Copyright ©The Author(s) 2015.
World J Stem Cells. Jul 26, 2015; 7(6): 899-921
Published online Jul 26, 2015. doi: 10.4252/wjsc.v7.i6.899
Figure 2
Figure 2 Neurotypic markers and passive membrane responses are not predictive of functional synaptogenesis. A: Representative fluorescent immunocytochemistry of i-neurons from several protocols (A1-A4) imaged at 43 d after plating (DAP).

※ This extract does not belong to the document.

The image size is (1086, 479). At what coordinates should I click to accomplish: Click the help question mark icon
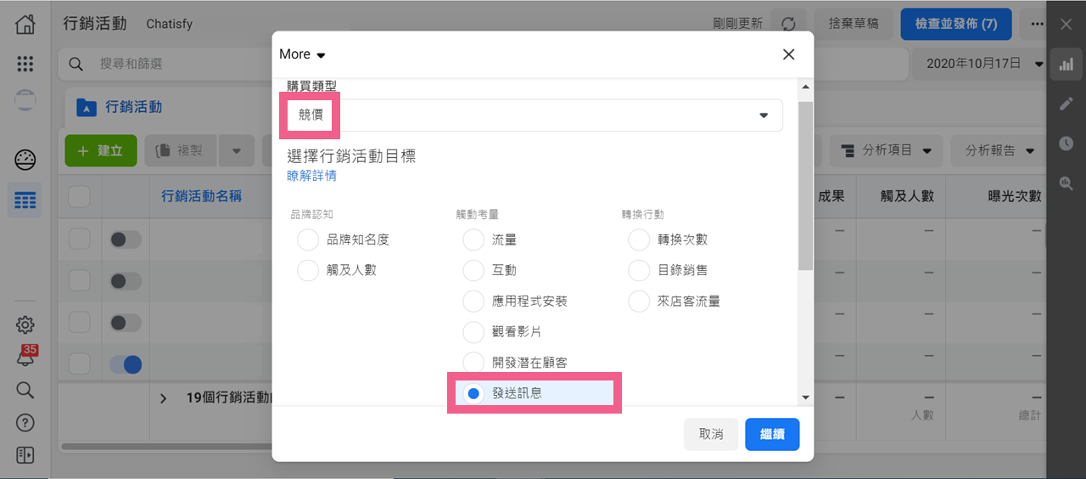click(25, 423)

SCNs display neurotypic morphologies, including distinct dendrites (Map2) and axons (Tau) around cell nuclei [4’,6-diamidino-2-phenylindole (DAPI)], with distributed and punctate synapsin (top panel) and PSD-95 or gephyrin (bottom panel) often expressed in close proximity to synapsin (insets); B: Although all four i-neuron models displayed intrinsic excitability, including voltage-gated currents, and produced action potentials following current injection, responses were smaller in amplitude and depolarization led to fewer repeated action potentials compared to responses displayed by mouse embryonic stem cell-derived neurons (mESNs, top row); C: Only one of four human i-neuron models displayed synaptic activity on DAP35 or later as indicated by miniature post-synaptic currents in the presence of tetrodotoxin, and those currents were smaller in amplitude, less frequent and slower to return to baseline when compared to mESNs; D: Transmission electron microscopy of single synapses in mESN and i-neuron models (D1) indicates that pre-synaptic compartments of mESNs are densely loaded with vesicles, while i1 is not. This indicates that while the model is capable of producing the morphology, synaptic markers and intrinsic characteristics of synaptogenesis, it lacks the capacity to maintain spontaneous activity and therefore is unable to model physiological synaptic transmission or network activity.